>>>>>
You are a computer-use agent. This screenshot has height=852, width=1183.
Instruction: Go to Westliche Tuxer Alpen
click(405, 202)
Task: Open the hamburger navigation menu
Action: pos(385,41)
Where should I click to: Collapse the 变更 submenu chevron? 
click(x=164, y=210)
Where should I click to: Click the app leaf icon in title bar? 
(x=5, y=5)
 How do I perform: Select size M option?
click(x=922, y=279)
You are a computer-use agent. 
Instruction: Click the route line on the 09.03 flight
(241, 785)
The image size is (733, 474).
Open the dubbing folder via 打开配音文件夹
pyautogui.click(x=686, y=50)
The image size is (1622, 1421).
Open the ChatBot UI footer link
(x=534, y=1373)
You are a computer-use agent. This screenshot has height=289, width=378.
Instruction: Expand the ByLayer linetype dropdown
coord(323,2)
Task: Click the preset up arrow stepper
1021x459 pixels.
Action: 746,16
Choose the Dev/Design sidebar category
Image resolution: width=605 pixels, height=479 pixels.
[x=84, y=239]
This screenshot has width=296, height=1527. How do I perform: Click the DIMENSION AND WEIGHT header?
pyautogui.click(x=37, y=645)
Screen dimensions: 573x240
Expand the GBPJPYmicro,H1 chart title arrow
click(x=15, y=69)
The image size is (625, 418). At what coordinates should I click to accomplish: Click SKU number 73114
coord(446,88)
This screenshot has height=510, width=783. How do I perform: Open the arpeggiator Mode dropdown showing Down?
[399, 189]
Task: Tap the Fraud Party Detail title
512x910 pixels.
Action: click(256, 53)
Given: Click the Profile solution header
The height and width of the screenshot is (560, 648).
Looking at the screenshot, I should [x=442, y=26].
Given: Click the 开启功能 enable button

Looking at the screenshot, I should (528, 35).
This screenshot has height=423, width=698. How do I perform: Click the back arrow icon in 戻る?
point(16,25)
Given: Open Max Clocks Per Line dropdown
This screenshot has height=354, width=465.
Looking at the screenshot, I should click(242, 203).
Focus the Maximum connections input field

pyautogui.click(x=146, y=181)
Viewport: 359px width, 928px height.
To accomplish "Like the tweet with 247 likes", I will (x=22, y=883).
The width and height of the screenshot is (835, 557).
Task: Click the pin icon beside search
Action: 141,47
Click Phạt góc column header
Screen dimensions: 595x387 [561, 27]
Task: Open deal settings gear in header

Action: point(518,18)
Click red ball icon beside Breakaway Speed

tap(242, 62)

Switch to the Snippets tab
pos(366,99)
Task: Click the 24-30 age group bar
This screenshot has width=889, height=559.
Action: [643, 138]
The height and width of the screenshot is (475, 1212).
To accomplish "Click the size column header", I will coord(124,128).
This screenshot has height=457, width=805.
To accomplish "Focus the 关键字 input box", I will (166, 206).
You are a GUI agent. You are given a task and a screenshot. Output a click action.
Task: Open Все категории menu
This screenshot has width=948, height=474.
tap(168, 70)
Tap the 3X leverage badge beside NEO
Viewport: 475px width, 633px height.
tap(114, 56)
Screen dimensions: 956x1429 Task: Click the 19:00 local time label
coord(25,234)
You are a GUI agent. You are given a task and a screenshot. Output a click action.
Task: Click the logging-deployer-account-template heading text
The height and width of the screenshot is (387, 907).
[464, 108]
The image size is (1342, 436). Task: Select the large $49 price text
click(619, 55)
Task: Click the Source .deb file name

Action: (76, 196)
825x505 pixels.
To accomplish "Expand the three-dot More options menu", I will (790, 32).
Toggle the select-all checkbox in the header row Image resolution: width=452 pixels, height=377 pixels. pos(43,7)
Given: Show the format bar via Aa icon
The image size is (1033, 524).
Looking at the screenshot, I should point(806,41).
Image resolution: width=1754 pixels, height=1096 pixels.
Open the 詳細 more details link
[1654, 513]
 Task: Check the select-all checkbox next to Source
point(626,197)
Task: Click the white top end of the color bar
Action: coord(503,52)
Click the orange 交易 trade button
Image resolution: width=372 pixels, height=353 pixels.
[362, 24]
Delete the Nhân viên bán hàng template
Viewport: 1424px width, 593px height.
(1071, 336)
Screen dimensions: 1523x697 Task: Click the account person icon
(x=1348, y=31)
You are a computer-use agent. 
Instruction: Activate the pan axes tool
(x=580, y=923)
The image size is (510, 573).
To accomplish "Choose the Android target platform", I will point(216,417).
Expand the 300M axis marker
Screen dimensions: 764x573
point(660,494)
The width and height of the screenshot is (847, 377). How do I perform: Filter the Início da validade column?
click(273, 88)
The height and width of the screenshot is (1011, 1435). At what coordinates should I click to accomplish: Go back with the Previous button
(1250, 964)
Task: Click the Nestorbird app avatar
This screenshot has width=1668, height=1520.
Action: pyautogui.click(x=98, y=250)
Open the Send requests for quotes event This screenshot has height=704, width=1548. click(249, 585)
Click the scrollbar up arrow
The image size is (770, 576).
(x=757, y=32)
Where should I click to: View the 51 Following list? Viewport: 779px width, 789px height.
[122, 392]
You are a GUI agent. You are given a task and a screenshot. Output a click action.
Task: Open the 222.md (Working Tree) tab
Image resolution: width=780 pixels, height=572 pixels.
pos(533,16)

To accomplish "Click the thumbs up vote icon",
<<<<<
**Work order**
Write every line of the material above again, exactly.

**Response to the exercise**
You are a computer-use agent. This screenshot has height=852, width=1183.
Instruction: Go to Westliche Tuxer Alpen
click(405, 202)
Task: Open the hamburger navigation menu
Action: pos(385,41)
Where should I click to: Collapse the 变更 submenu chevron? 
click(x=164, y=210)
Where should I click to: Click the app leaf icon in title bar? 
(x=5, y=5)
 How do I perform: Select size M option?
click(x=922, y=279)
You are a computer-use agent. 
Instruction: Click the route line on the 09.03 flight
(241, 785)
The image size is (733, 474).
Open the dubbing folder via 打开配音文件夹
pyautogui.click(x=686, y=50)
The image size is (1622, 1421).
Open the ChatBot UI footer link
(x=534, y=1373)
You are a computer-use agent. This screenshot has height=289, width=378.
Instruction: Expand the ByLayer linetype dropdown
coord(323,2)
Task: Click the preset up arrow stepper
1021x459 pixels.
Action: 746,16
Choose the Dev/Design sidebar category
Image resolution: width=605 pixels, height=479 pixels.
[x=84, y=239]
This screenshot has width=296, height=1527. How do I perform: Click the DIMENSION AND WEIGHT header?
pyautogui.click(x=37, y=645)
Screen dimensions: 573x240
Expand the GBPJPYmicro,H1 chart title arrow
click(x=15, y=69)
The image size is (625, 418). At what coordinates should I click to accomplish: Click SKU number 73114
coord(446,88)
This screenshot has height=510, width=783. How do I perform: Open the arpeggiator Mode dropdown showing Down?
[399, 189]
Task: Tap the Fraud Party Detail title
512x910 pixels.
Action: click(256, 53)
Given: Click the Profile solution header
The height and width of the screenshot is (560, 648).
Looking at the screenshot, I should [x=442, y=26].
Given: Click the 开启功能 enable button

Looking at the screenshot, I should (528, 35).
This screenshot has height=423, width=698. How do I perform: Click the back arrow icon in 戻る?
point(16,25)
Given: Open Max Clocks Per Line dropdown
This screenshot has height=354, width=465.
Looking at the screenshot, I should click(242, 203).
Focus the Maximum connections input field

pyautogui.click(x=146, y=181)
Viewport: 359px width, 928px height.
To accomplish "Like the tweet with 247 likes", I will (x=22, y=883).
The width and height of the screenshot is (835, 557).
Task: Click the pin icon beside search
Action: 141,47
Click Phạt góc column header
Screen dimensions: 595x387 [561, 27]
Task: Open deal settings gear in header

Action: point(518,18)
Click red ball icon beside Breakaway Speed

tap(242, 62)

Switch to the Snippets tab
pos(366,99)
Task: Click the 24-30 age group bar
This screenshot has width=889, height=559.
Action: [643, 138]
The height and width of the screenshot is (475, 1212).
To accomplish "Click the size column header", I will coord(124,128).
This screenshot has height=457, width=805.
To accomplish "Focus the 关键字 input box", I will (166, 206).
You are a GUI agent. You are given a task and a screenshot. Output a click action.
Task: Open Все категории menu
This screenshot has width=948, height=474.
tap(168, 70)
Tap the 3X leverage badge beside NEO
Viewport: 475px width, 633px height.
tap(114, 56)
Screen dimensions: 956x1429 Task: Click the 19:00 local time label
coord(25,234)
You are a GUI agent. You are given a task and a screenshot. Output a click action.
Task: Click the logging-deployer-account-template heading text
The height and width of the screenshot is (387, 907).
[464, 108]
The image size is (1342, 436). Task: Select the large $49 price text
click(619, 55)
Task: Click the Source .deb file name

Action: (76, 196)
825x505 pixels.
To accomplish "Expand the three-dot More options menu", I will (790, 32).
Toggle the select-all checkbox in the header row Image resolution: width=452 pixels, height=377 pixels. pos(43,7)
Given: Show the format bar via Aa icon
The image size is (1033, 524).
Looking at the screenshot, I should point(806,41).
Image resolution: width=1754 pixels, height=1096 pixels.
Open the 詳細 more details link
[1654, 513]
 Task: Check the select-all checkbox next to Source
point(626,197)
Task: Click the white top end of the color bar
Action: coord(503,52)
Click the orange 交易 trade button
Image resolution: width=372 pixels, height=353 pixels.
[362, 24]
Delete the Nhân viên bán hàng template
Viewport: 1424px width, 593px height.
(1071, 336)
Screen dimensions: 1523x697 Task: Click the account person icon
(x=1348, y=31)
You are a computer-use agent. 
Instruction: Activate the pan axes tool
(x=580, y=923)
The image size is (510, 573).
To accomplish "Choose the Android target platform", I will point(216,417).
Expand the 300M axis marker
Screen dimensions: 764x573
point(660,494)
The width and height of the screenshot is (847, 377). How do I perform: Filter the Início da validade column?
click(273, 88)
The height and width of the screenshot is (1011, 1435). At what coordinates should I click to accomplish: Go back with the Previous button
(1250, 964)
Task: Click the Nestorbird app avatar
This screenshot has width=1668, height=1520.
Action: pyautogui.click(x=98, y=250)
Open the Send requests for quotes event This screenshot has height=704, width=1548. click(249, 585)
Click the scrollbar up arrow
The image size is (770, 576).
(x=757, y=32)
Where should I click to: View the 51 Following list? Viewport: 779px width, 789px height.
[122, 392]
You are a GUI agent. You are given a task and a screenshot. Output a click action.
Task: Open the 222.md (Working Tree) tab
Image resolution: width=780 pixels, height=572 pixels.
pos(533,16)

To accomplish "Click the thumbs up vote icon",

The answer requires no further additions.